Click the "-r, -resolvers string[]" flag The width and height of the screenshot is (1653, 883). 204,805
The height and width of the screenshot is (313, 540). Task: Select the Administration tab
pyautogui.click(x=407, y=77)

* * *

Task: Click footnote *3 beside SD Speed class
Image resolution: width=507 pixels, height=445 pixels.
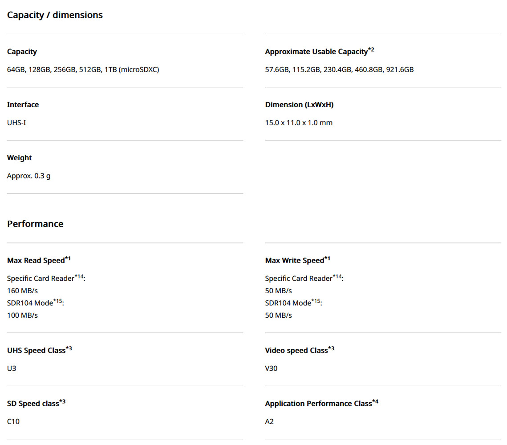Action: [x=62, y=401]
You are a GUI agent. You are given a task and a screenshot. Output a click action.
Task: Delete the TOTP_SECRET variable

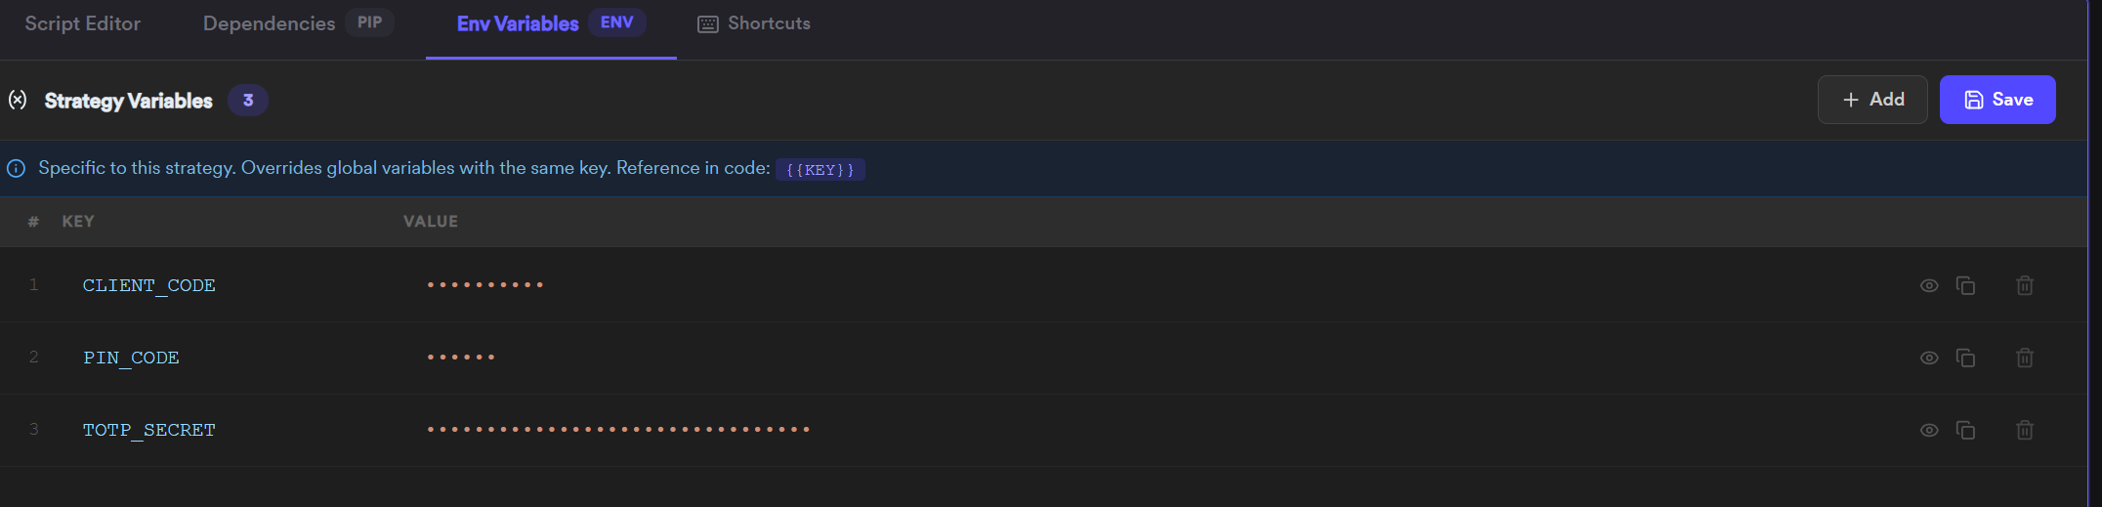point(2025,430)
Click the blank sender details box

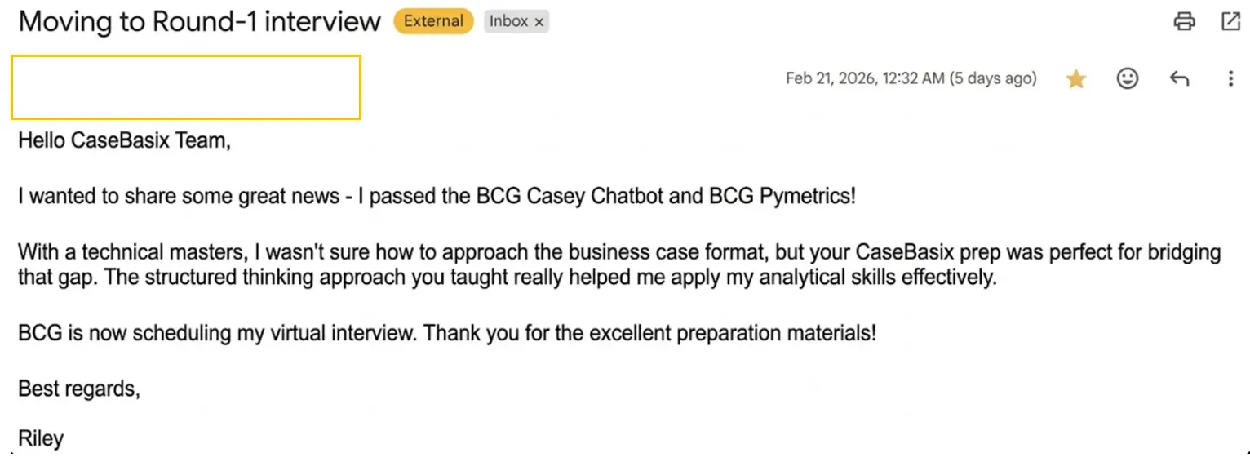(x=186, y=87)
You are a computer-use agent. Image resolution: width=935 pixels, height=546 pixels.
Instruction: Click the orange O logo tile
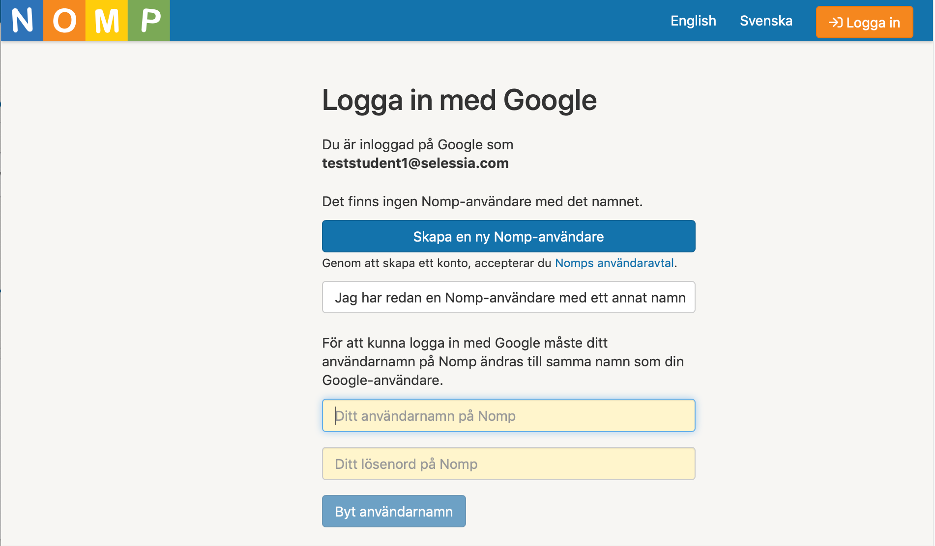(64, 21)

● **Exercise**: Some lines contain the word "agent". Pull each one out of the listing.

● **Task result**:
You are a GUI agent. You are given a task and a screenshot. Output a click action.
You are a computer-use agent. Image resolution: width=935 pixels, height=546 pixels.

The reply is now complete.